2016年:0歳(3)、1-4歳(28)、5-9歳(34)、10-14歳(26)、合計91人

2017年:0歳(9)、1-4歳(21)、5-9歳(31)、10-14歳(15)、合計76人

 ノルウェーの人口は530万人なので、日本と比較することはむずかしいが、国として子どもの交通事故死ゼロを達成したことはすばらしいと思う。

 ノルウェーと同じくらいの人口を持つ兵庫県(546万人)、福岡県(511万人)の子どもの交通事故について調べてみると、兵庫県では、15歳以下の交通事故死者数(2009年〜2018年)は1年間に1人から7人で、平均すると年に3.7人であった。同期間の負傷者数は3,224人から1,863人に減少していた。福岡県(2018年)でも子どもの死者数は3人、負傷者数は2,910人であった。

 死者数を比べてみると、ノルウェーの状況とわが国の状況は大きくかけ離れているとは言えないように思う。

交通事故死が減っているのはなぜ?

 交通事故に関しては、事故現場で警察官が現場検証をし、そのデータを交通事故総合分析センターに送る。交通事故総合分析センターでデータの分析が行われ、発生件数が多いものや、重症度が高いものについて詳しく分析され、毎年、対策の必要性が示される。それに対応して、「ながら運転」の罰則を強化したり、高齢者対策を進める。自動車会社では、これらのデータをもとに安全対策を装備した車を開発する。これらによって、交通事故死者数や交通事故件数は着実に減少している。

 また、交通事故に関するデータはすぐに発表される。
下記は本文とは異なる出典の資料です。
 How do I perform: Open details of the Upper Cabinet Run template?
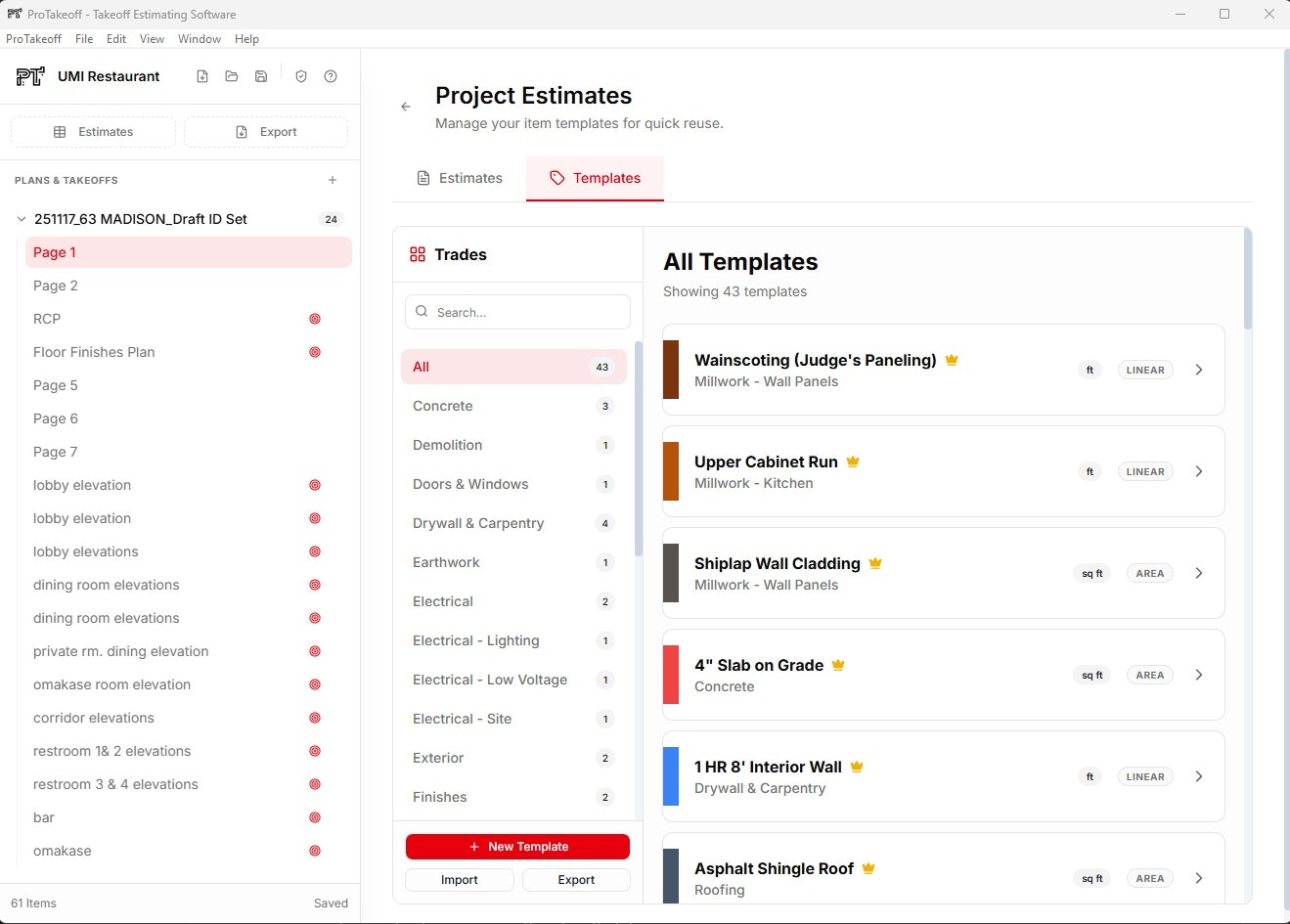click(x=1199, y=471)
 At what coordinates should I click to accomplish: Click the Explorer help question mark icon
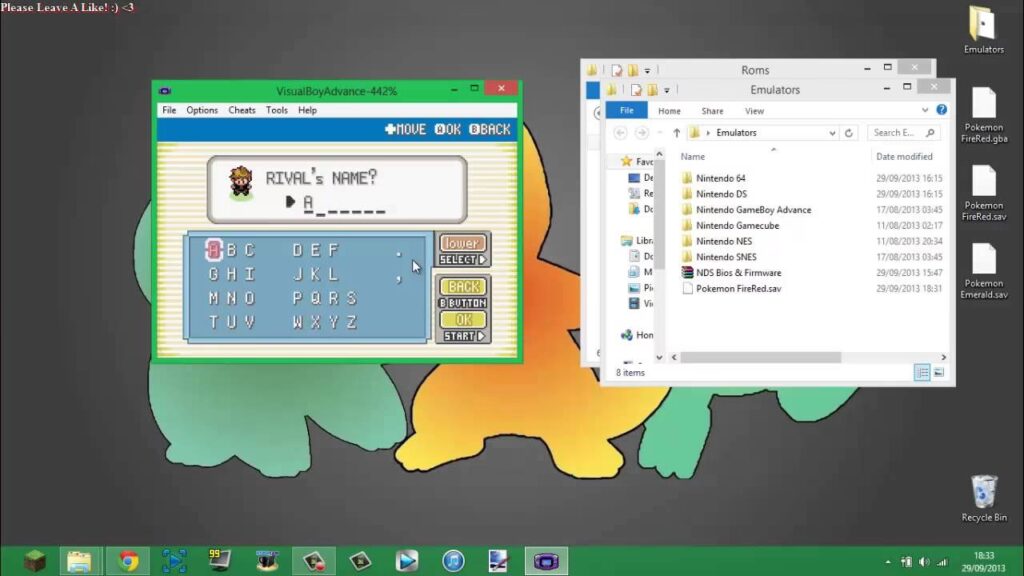pyautogui.click(x=941, y=110)
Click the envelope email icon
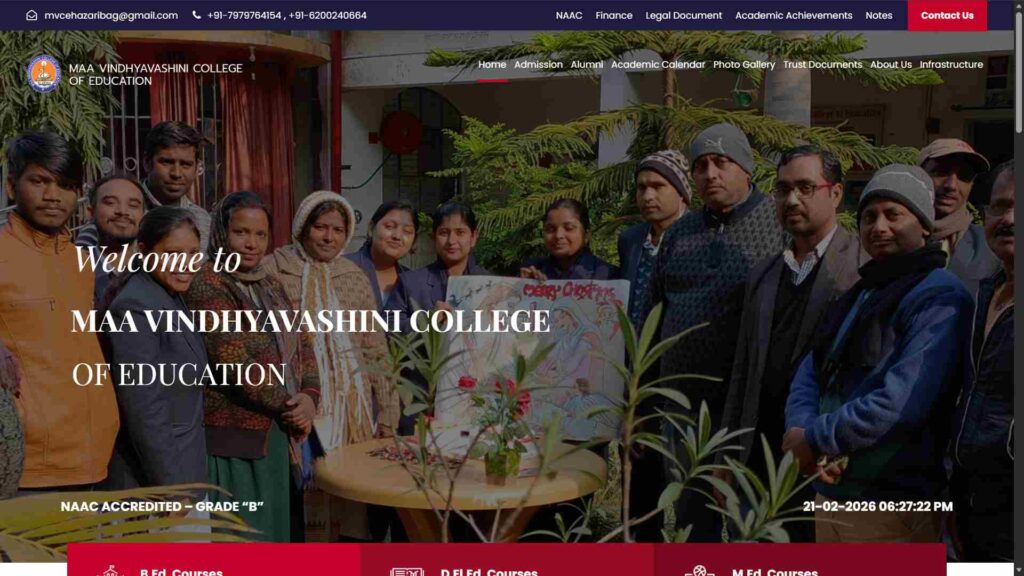Screen dimensions: 1024x576 tap(31, 15)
2020年1月6日、警察庁から2019年中の交通事故死者数(24時間以内)は3,215人と前年より317人減少し、3年連続で戦後最少を更新したと発表された。これは、いろいろな対策が効を奏しているということだ。

交通事故死ワーストワン

 警察庁から2019年の交通事故統計が発表されたことで、交通事故死者数の順位が判明した。これまで愛知県がワーストワンの座にあったが、昨年は千葉県がワーストワンになり、愛知県が16年連続ワーストワンの座から降りたことがニュースになっていた。このニュースでは、警察の具体的な取り組みが紹介されていた。高齢者の交通事故対策としては、事故の発生場所と高齢者が多く住む地域を重ね合わせて検討し、高齢者事故は自宅から半径500m以内であるデータなどを組み合わせて科学的な対策を行っていることが紹介された。このような取り組みが有効であることがよくわかった。

 メディアは、行政や企業の失策や対応しないことを取り上げて批判することが多いが、うまくいったことはなかなか取り上げない。今後は、対策が効を奏したことも積極的に取り上げていただきたい。そうすれば、他の分野でもそういう活動が必要であると認識しやすくなるはずだ。